### THE PROBLEM
Begin with the first line of the material and write out each line exactly, ending with the line that contains "Given: Click the Hutchmed company logo". Pictures are not part of the copy.
┌─ GIVEN DATA
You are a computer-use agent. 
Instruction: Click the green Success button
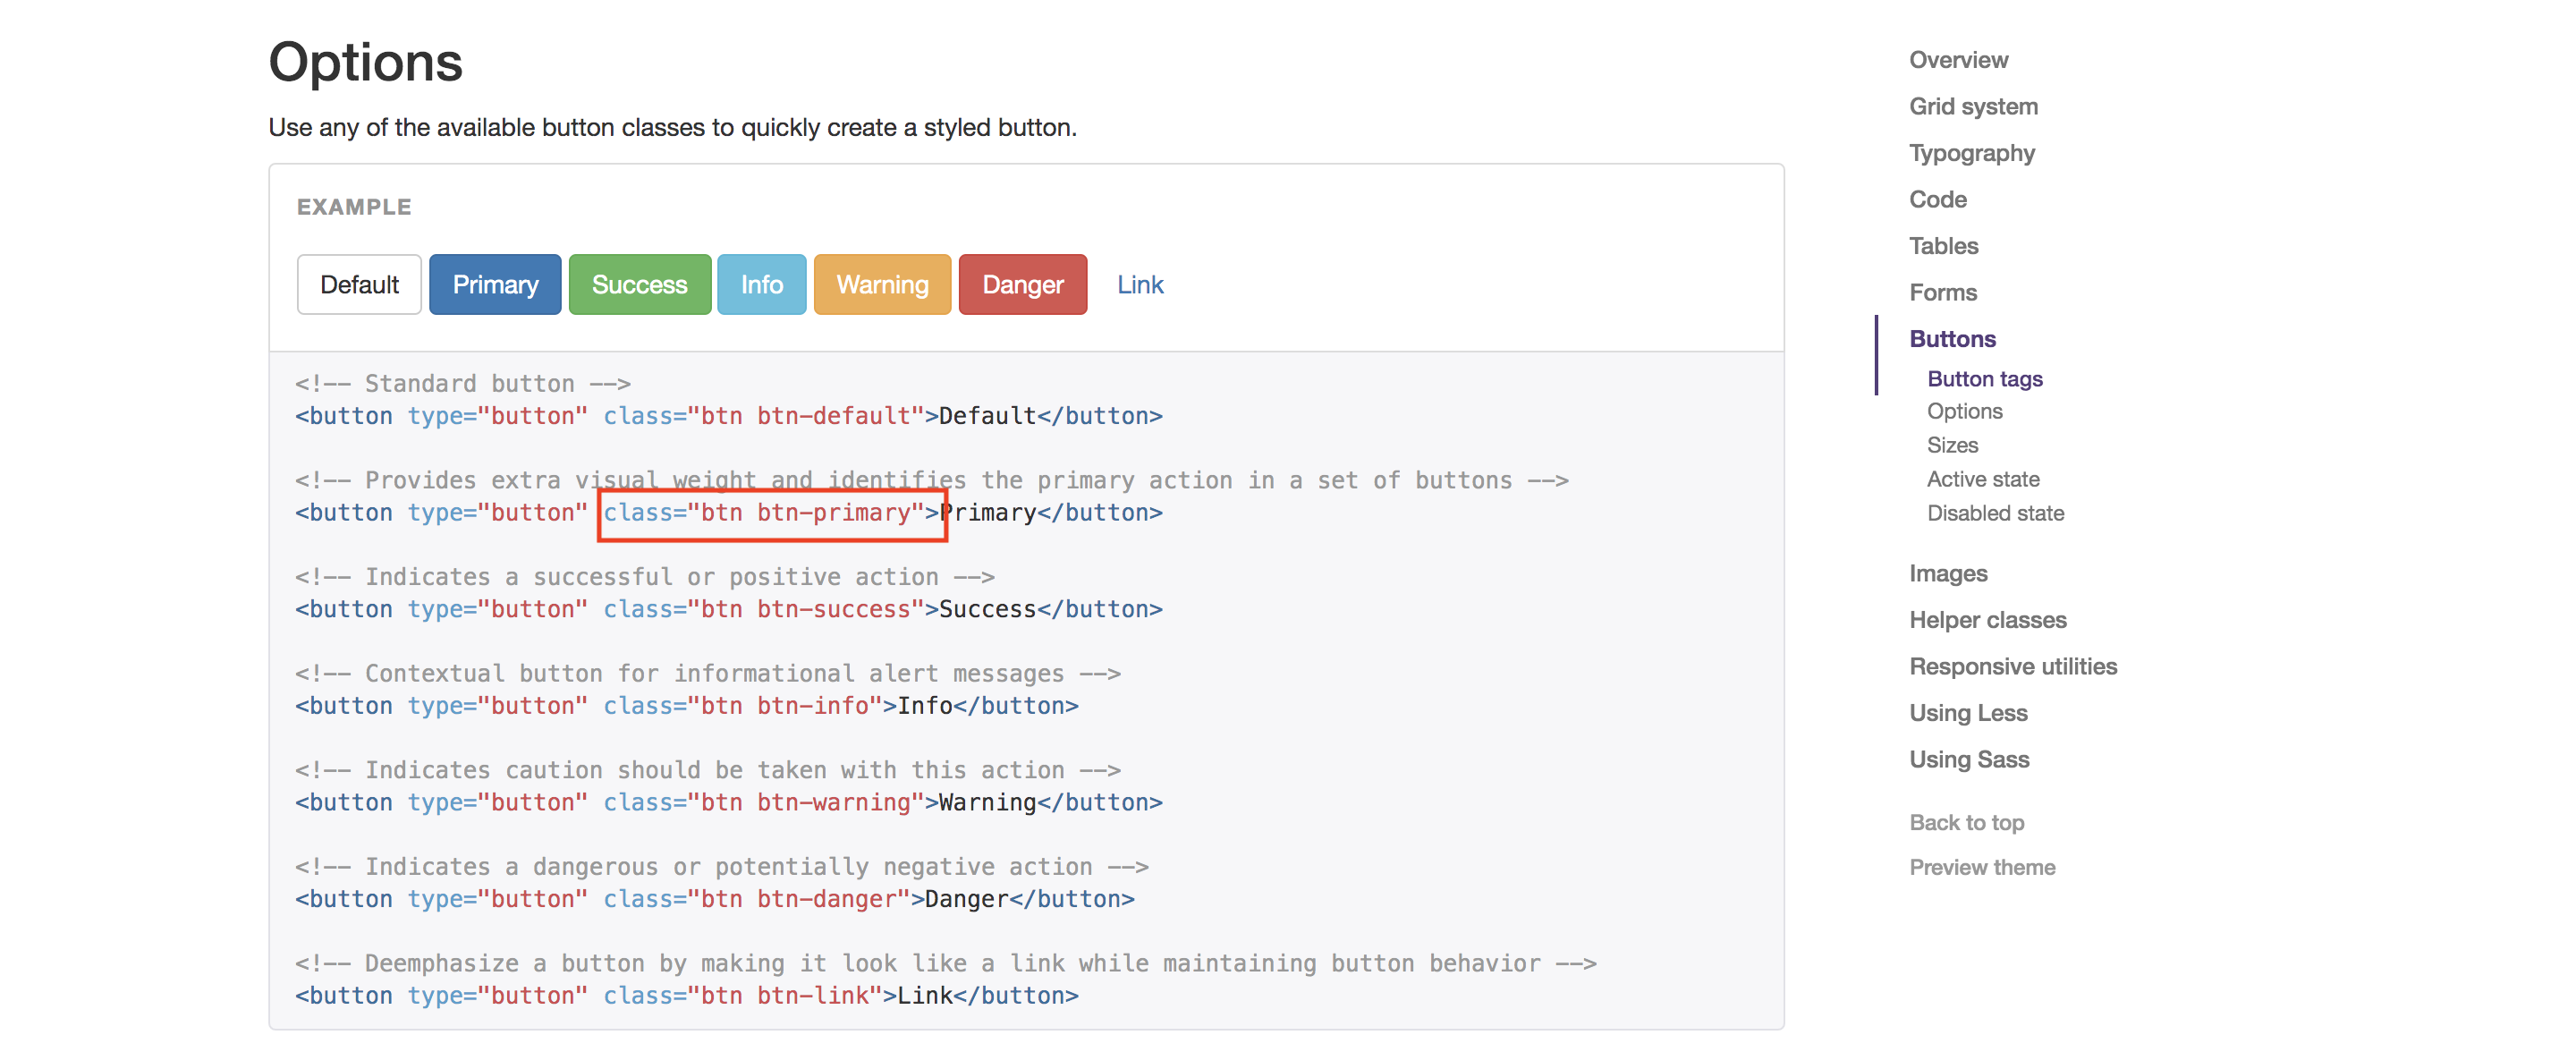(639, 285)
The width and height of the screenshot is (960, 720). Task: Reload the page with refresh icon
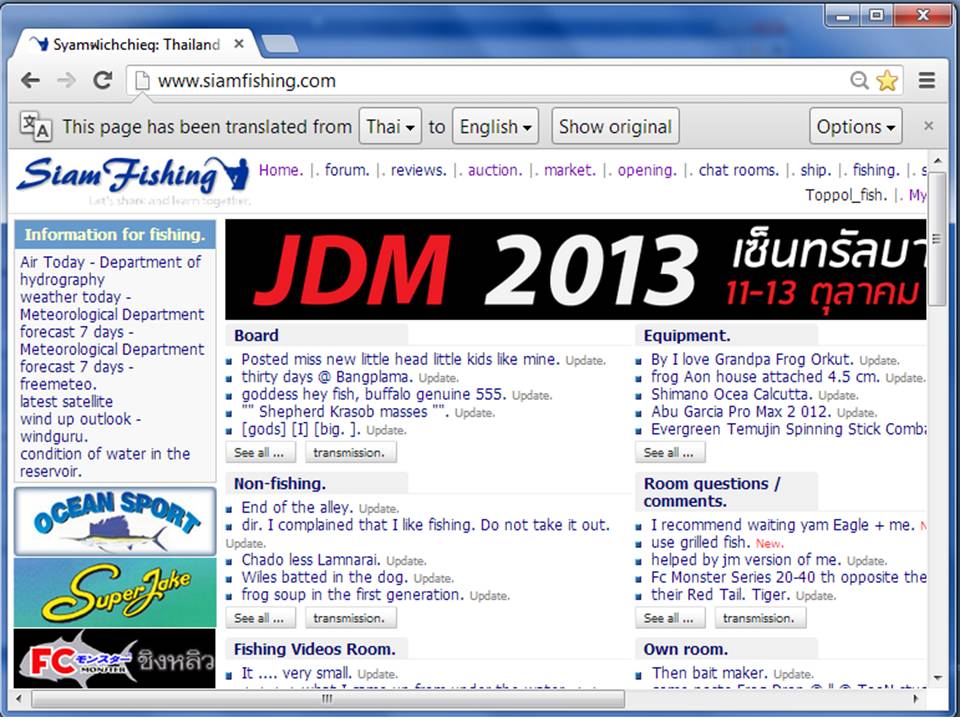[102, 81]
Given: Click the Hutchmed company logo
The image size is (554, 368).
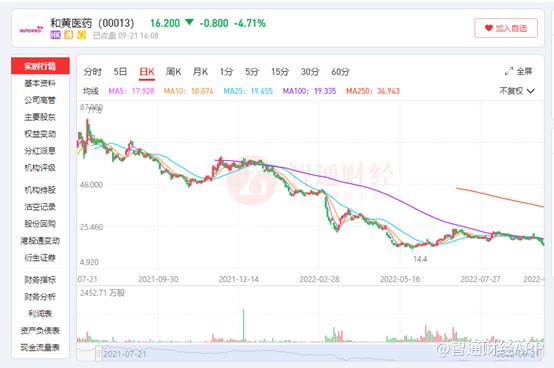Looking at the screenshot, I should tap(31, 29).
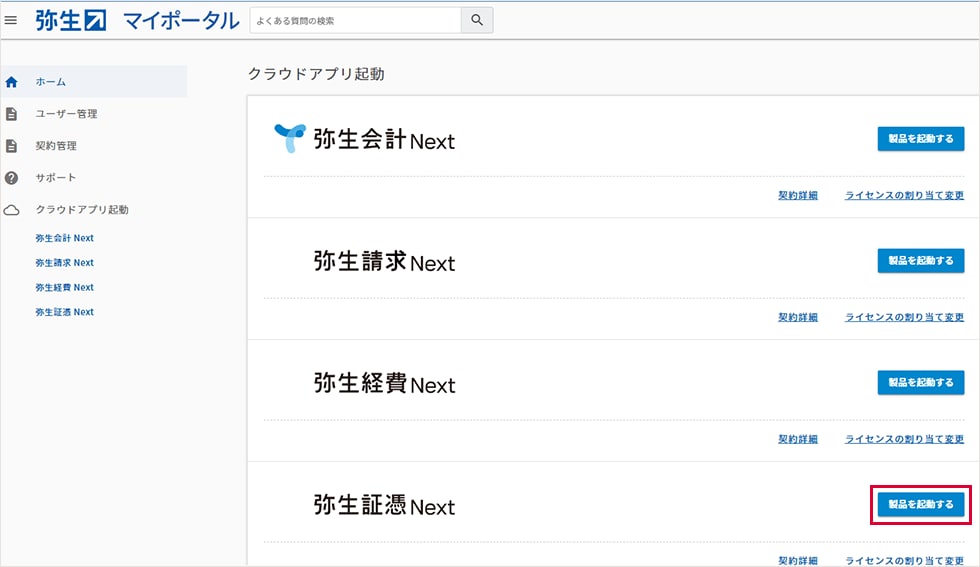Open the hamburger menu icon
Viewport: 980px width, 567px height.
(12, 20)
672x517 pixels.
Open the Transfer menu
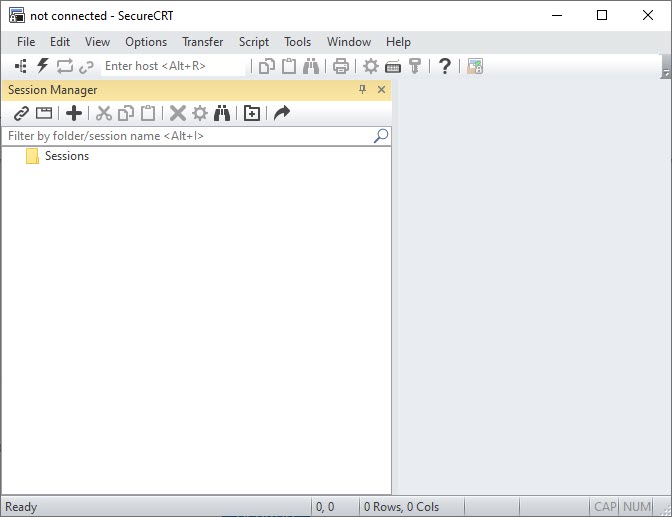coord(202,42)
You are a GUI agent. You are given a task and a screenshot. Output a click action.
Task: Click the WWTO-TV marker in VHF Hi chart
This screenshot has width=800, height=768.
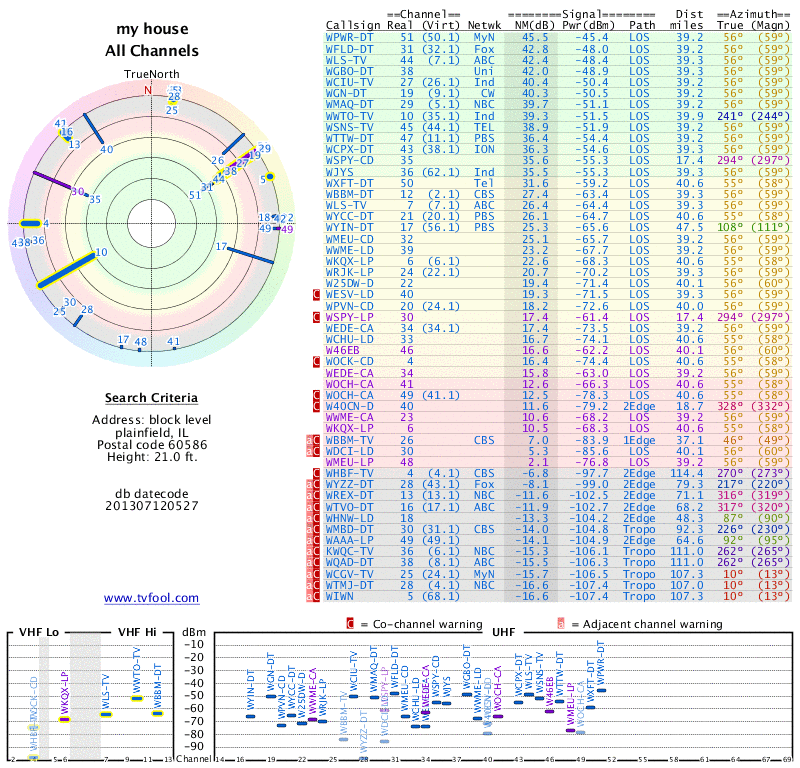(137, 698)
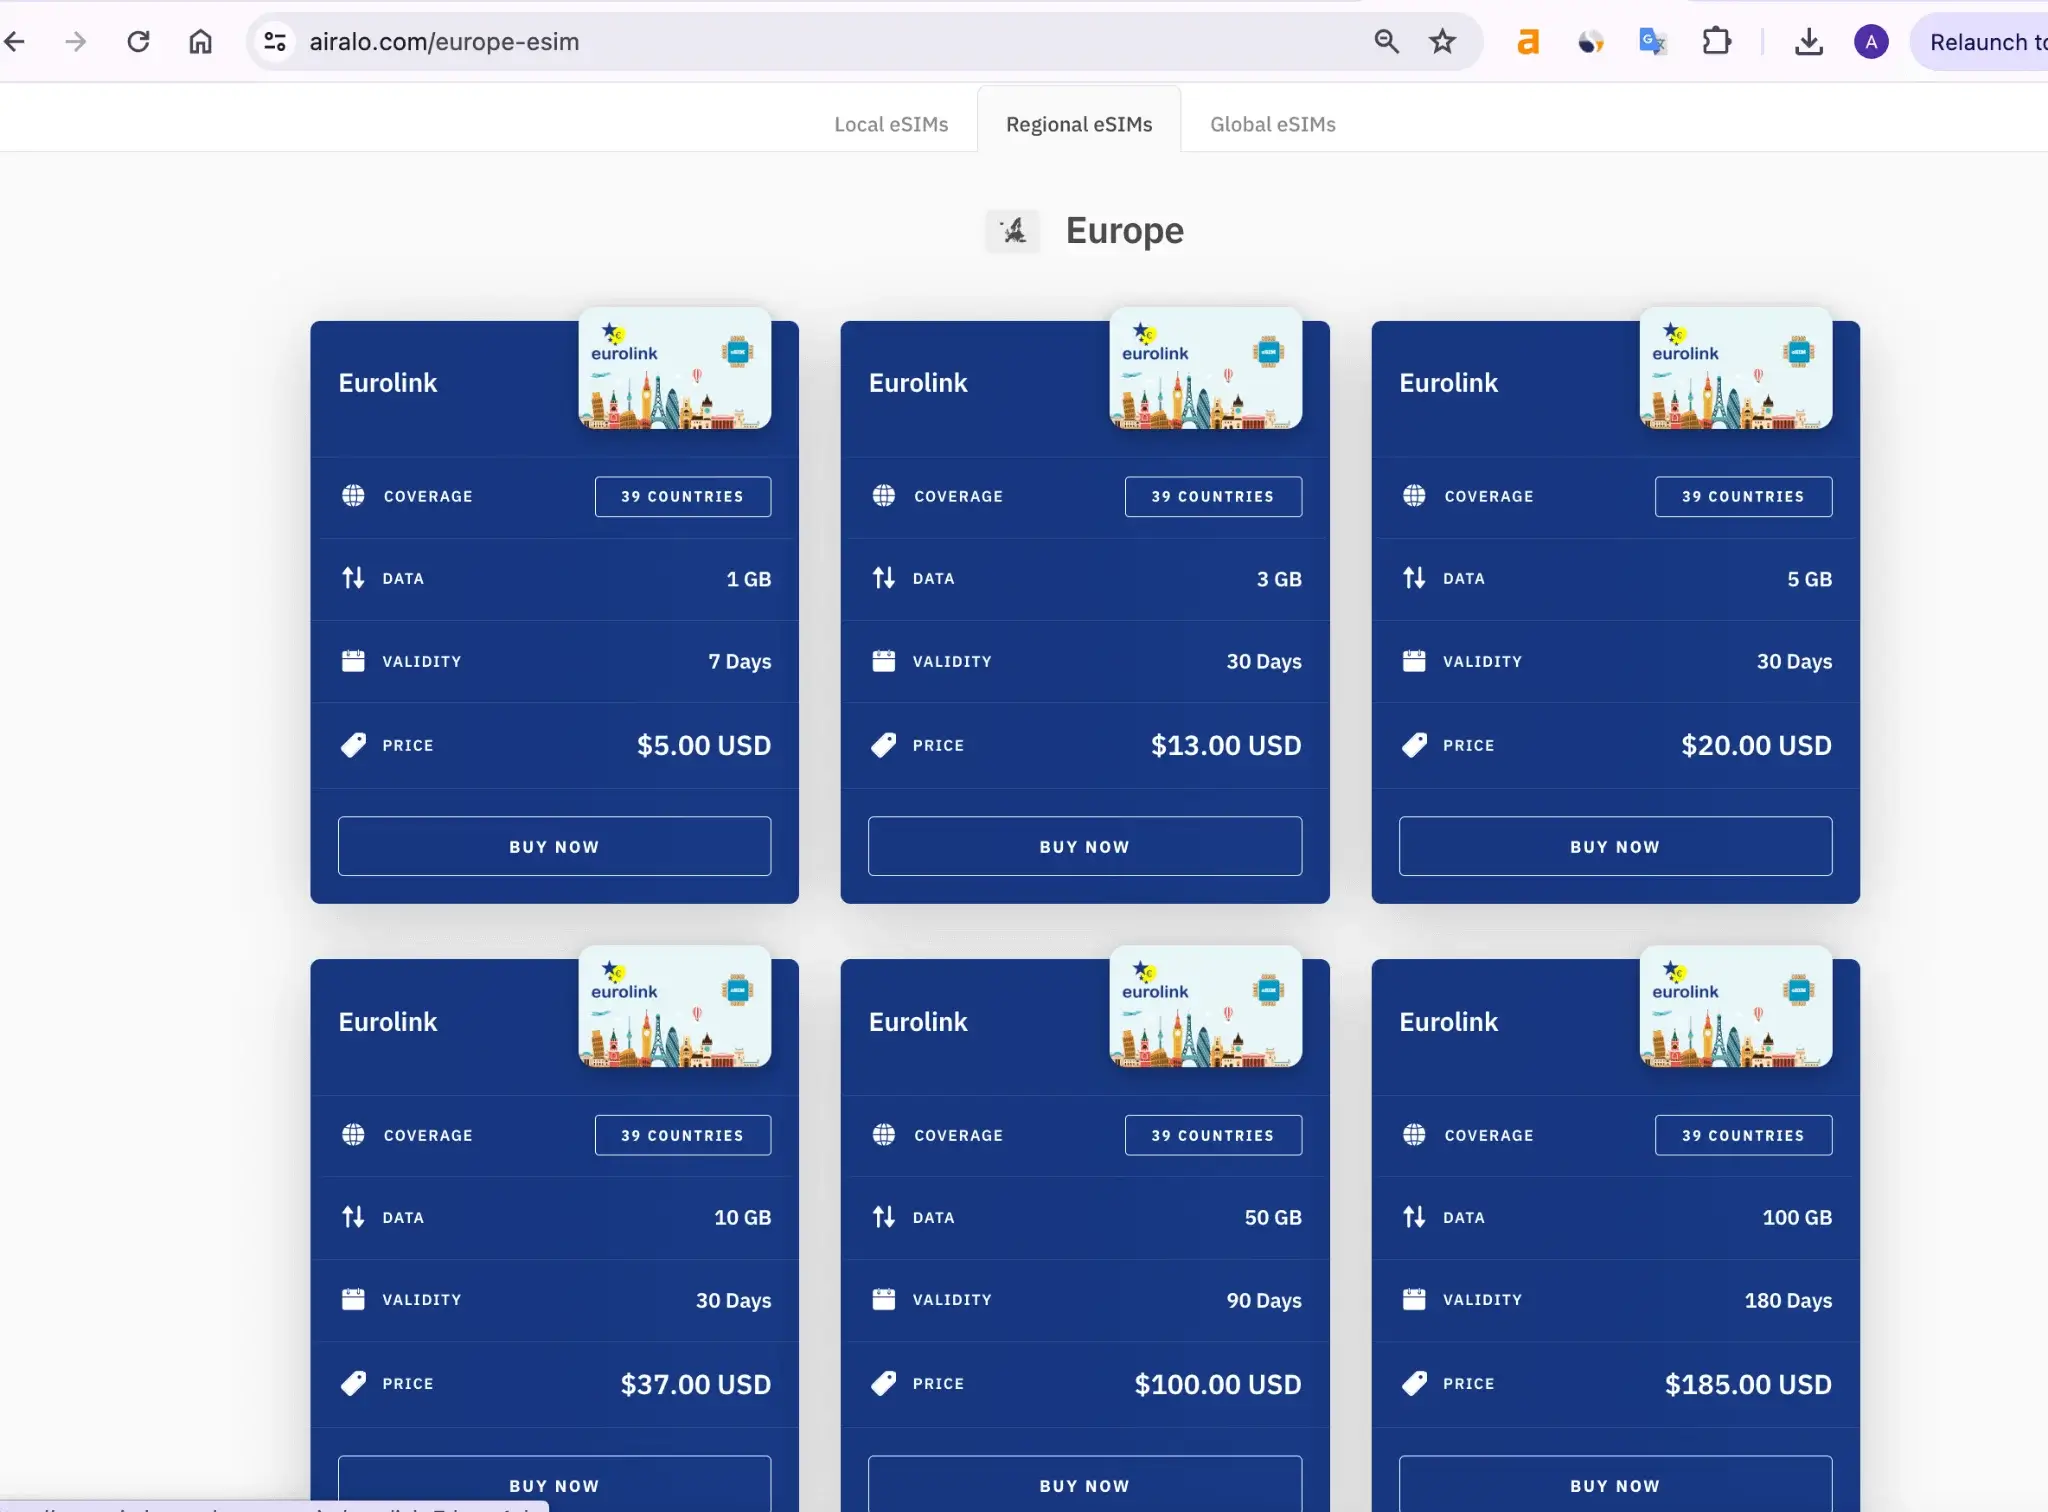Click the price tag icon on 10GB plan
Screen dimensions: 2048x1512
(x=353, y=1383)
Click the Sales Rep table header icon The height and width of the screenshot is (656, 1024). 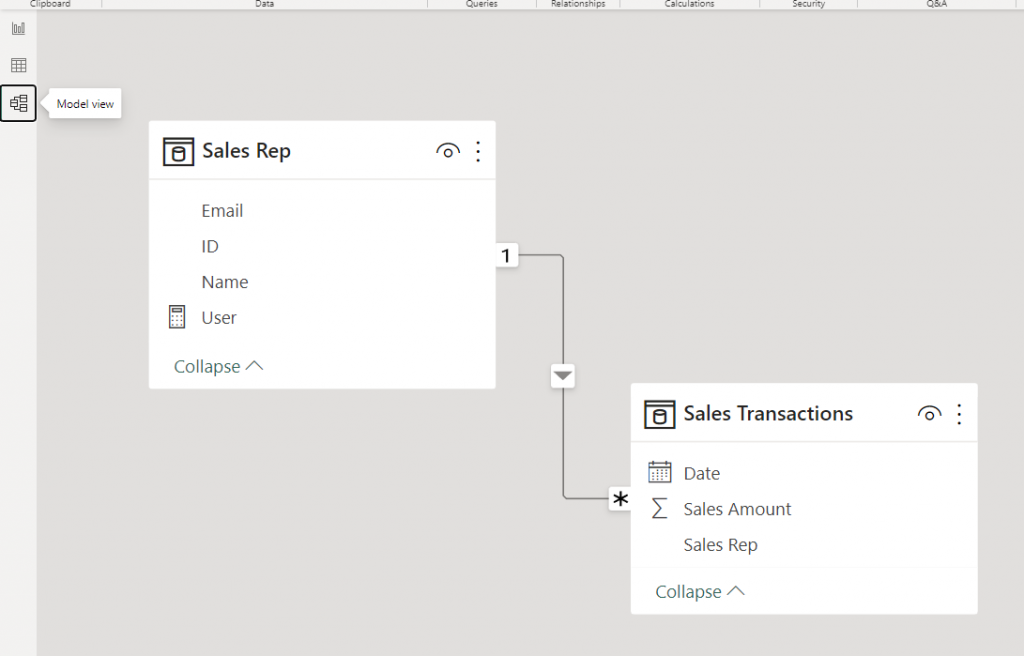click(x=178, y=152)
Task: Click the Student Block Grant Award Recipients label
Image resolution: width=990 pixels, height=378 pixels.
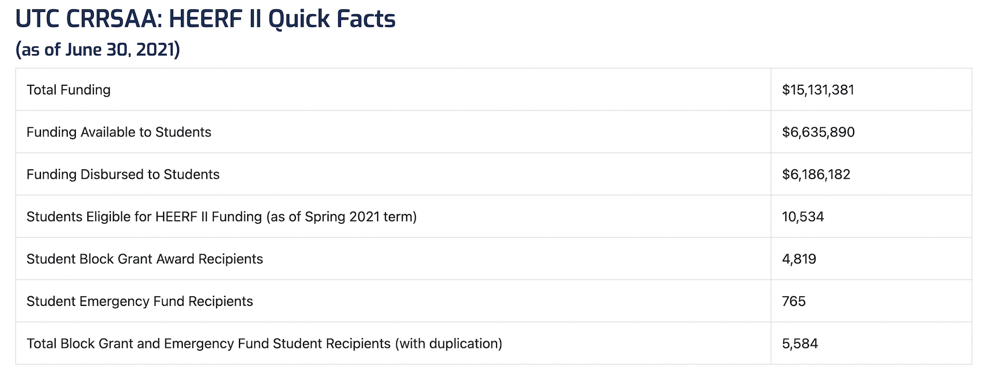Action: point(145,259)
└─
### ANSWER TO THE EXERCISE
You are a computer-use agent. 
Instruction: Click the green Success button
(639, 285)
The width and height of the screenshot is (960, 720). Task: Reload the page with refresh icon
[102, 81]
Given: Click the Hutchmed company logo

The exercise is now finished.